### EXERCISE DESCRIPTION
Rewrite the stretch from the line containing "Toggle primary side bar layout button" through the line containing "(x=166, y=632)" as a numbered list, skipping blank lines and leaving out the pictures.

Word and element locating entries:
--------------------------------
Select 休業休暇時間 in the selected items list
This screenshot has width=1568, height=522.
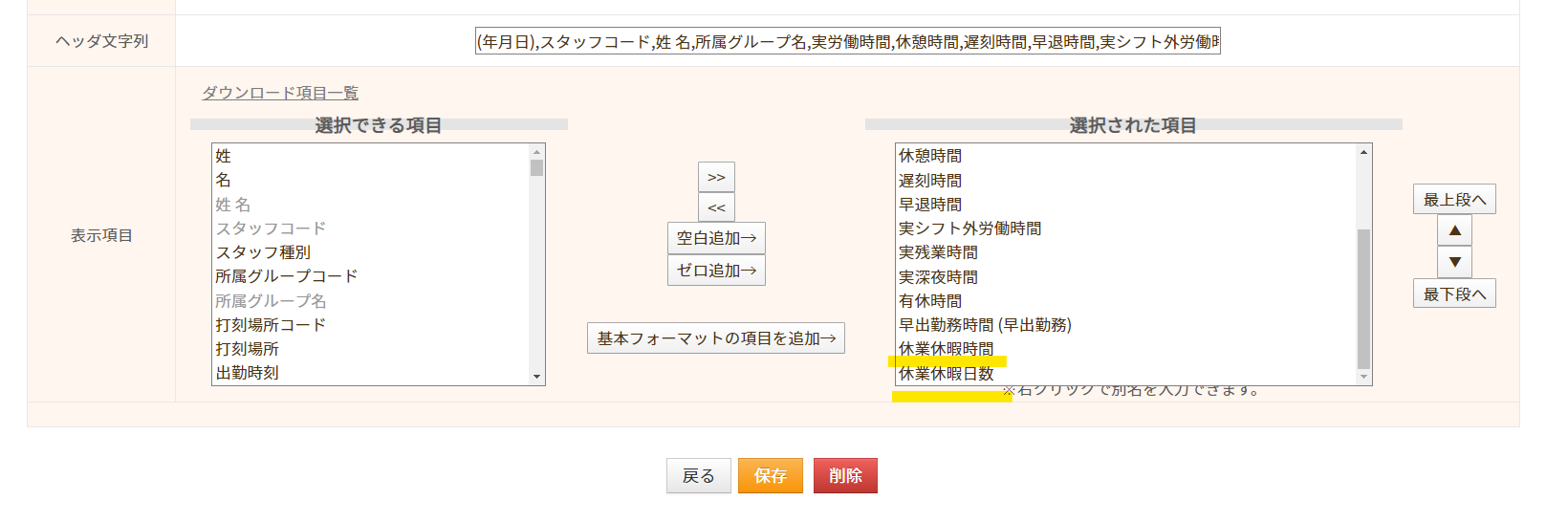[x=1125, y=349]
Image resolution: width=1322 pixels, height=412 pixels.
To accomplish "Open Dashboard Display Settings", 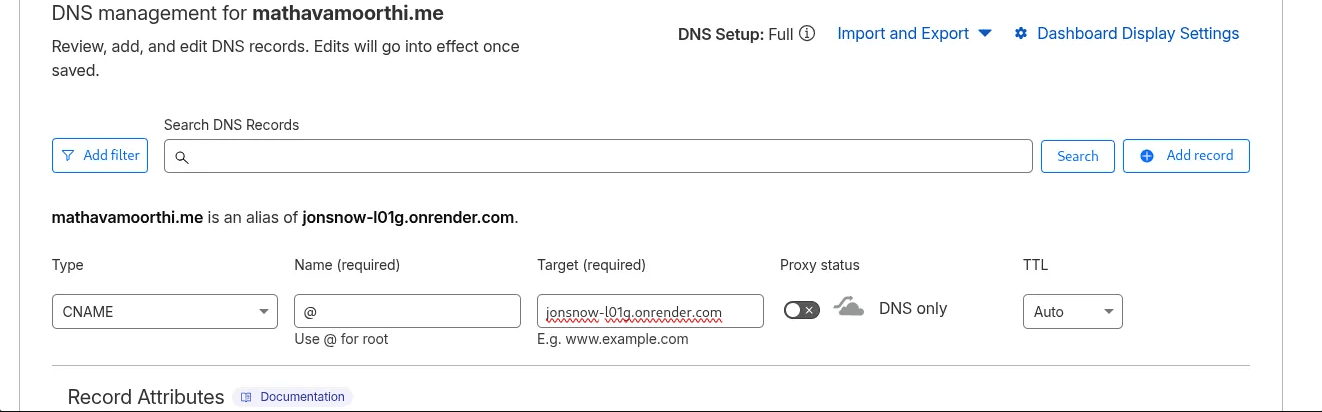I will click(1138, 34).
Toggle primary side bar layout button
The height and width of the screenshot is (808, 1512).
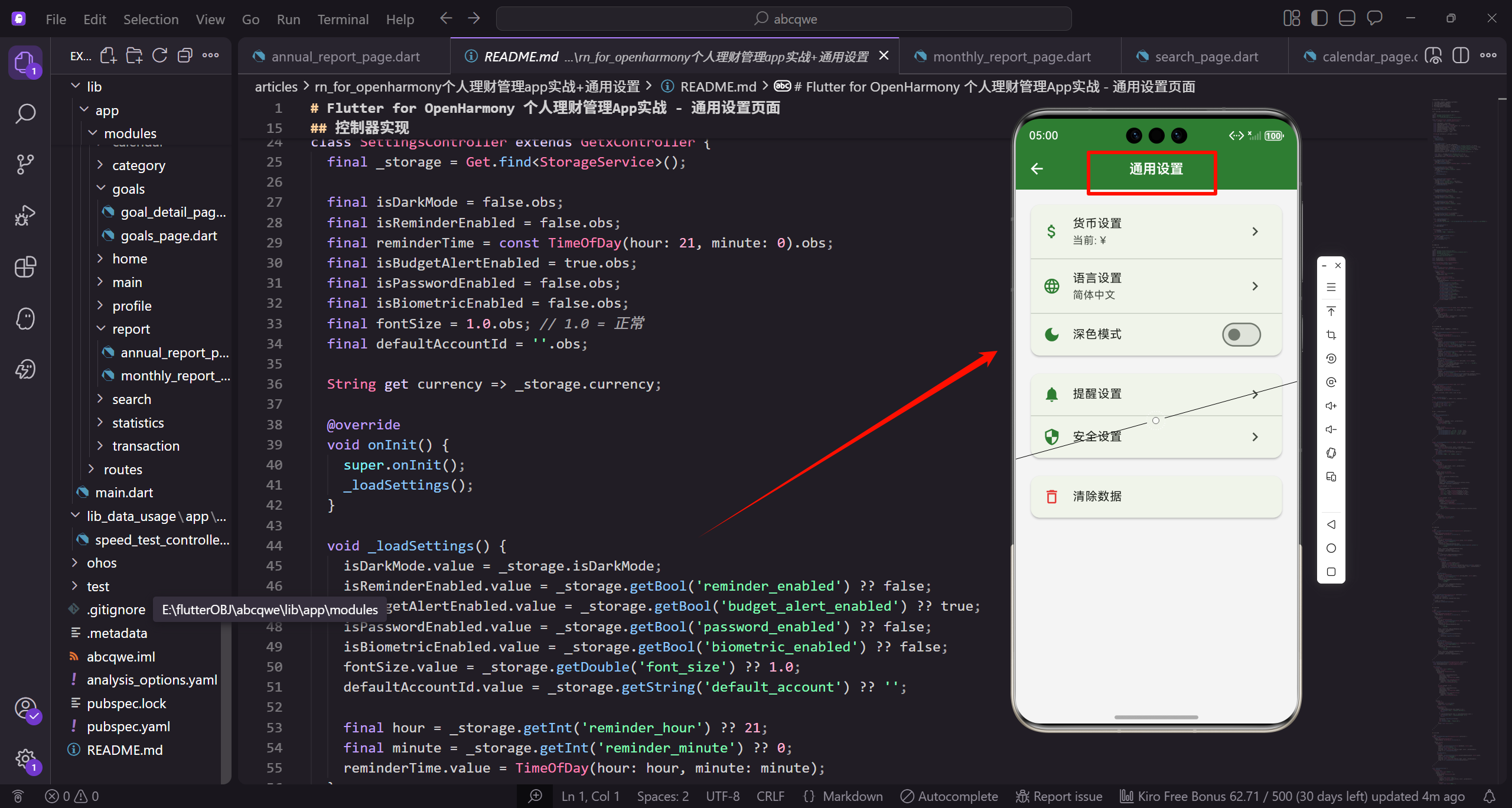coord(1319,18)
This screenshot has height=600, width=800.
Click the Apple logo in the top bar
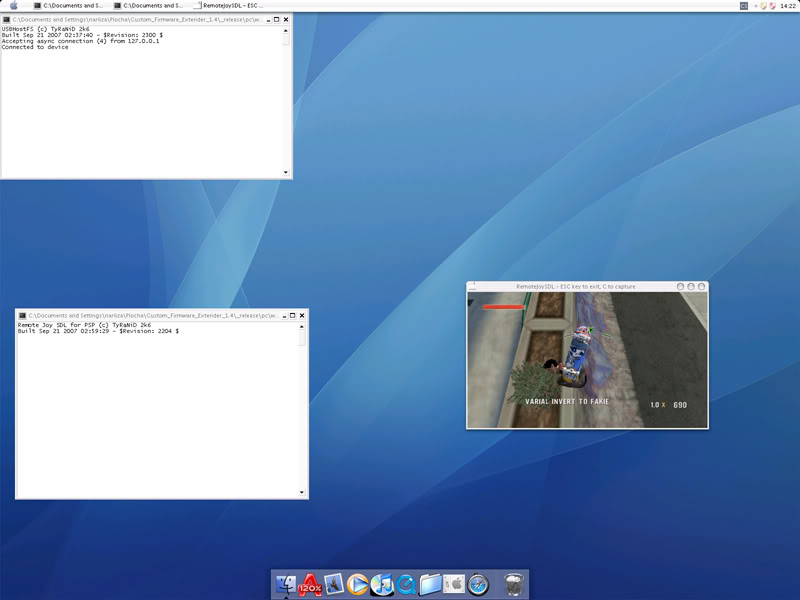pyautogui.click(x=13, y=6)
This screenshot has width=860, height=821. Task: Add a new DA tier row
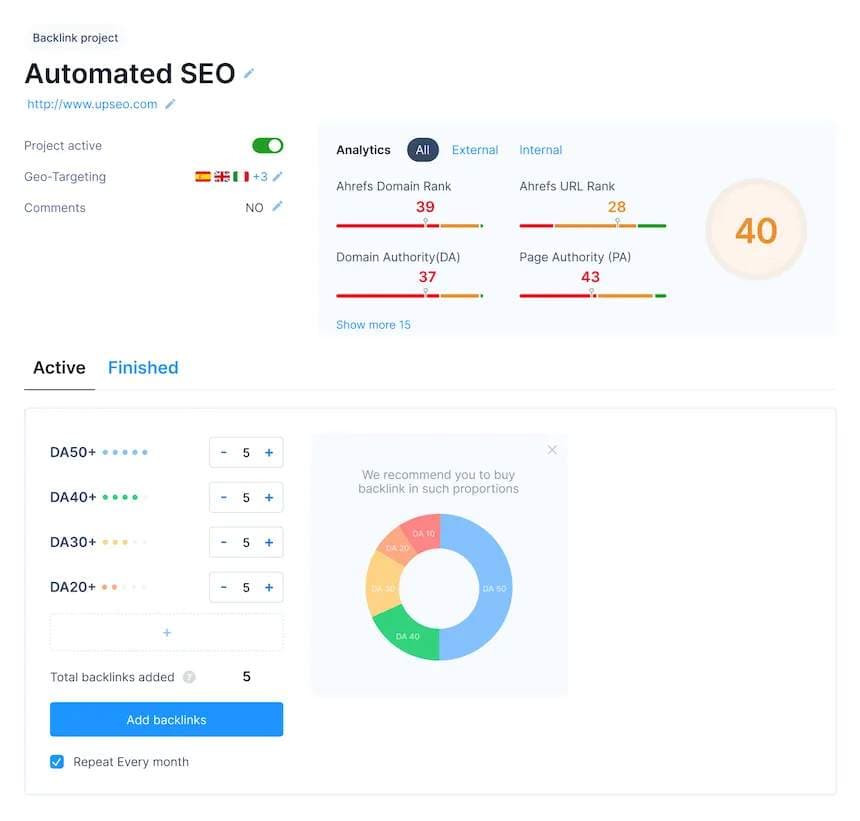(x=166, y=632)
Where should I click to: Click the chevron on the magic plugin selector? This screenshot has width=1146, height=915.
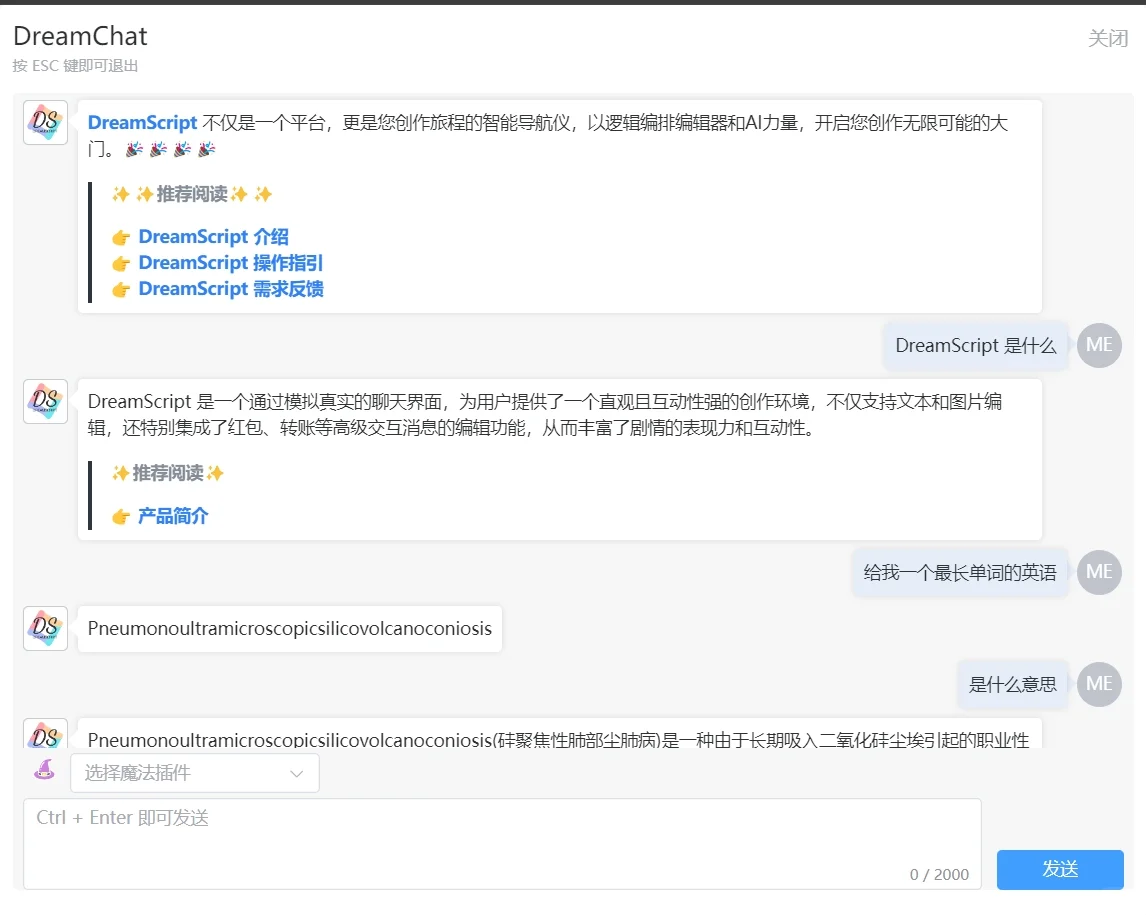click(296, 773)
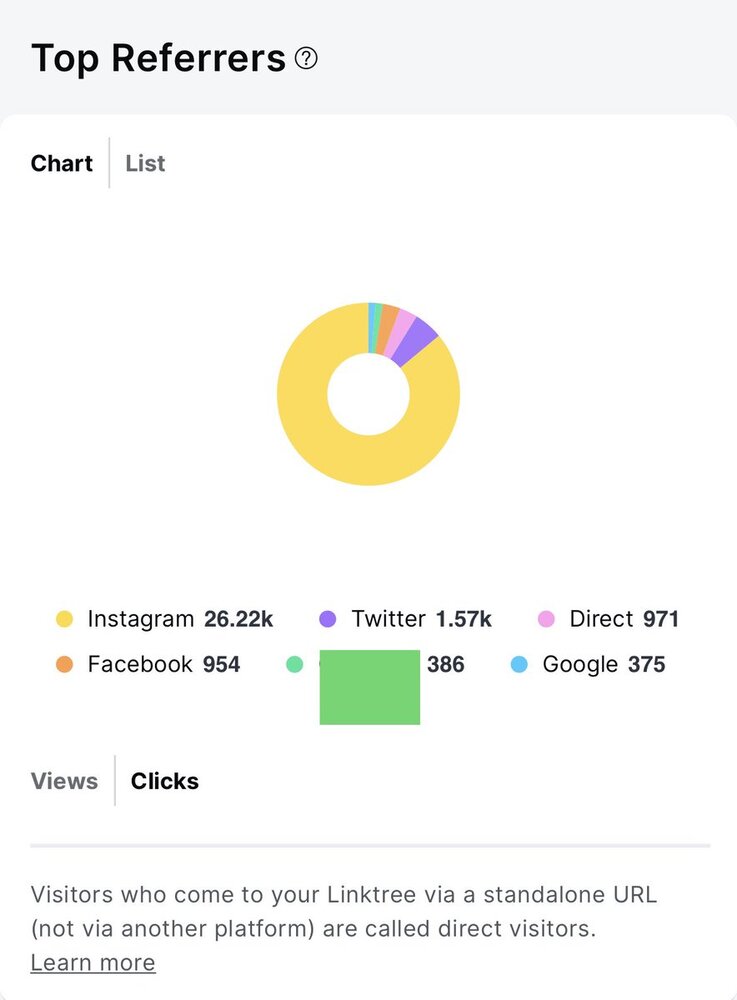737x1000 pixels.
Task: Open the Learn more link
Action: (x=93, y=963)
--------------------------------
### ANSWER TO THIS TASK
1. Toggle primary side bar layout button
2. The height and width of the screenshot is (808, 1512).
3. coord(1319,18)
4. This screenshot has height=600, width=800.
5. Click the Apple logo in the top bar
6. pyautogui.click(x=13, y=6)
7. This screenshot has width=860, height=821. Task: Add a new DA tier row
8. (x=166, y=632)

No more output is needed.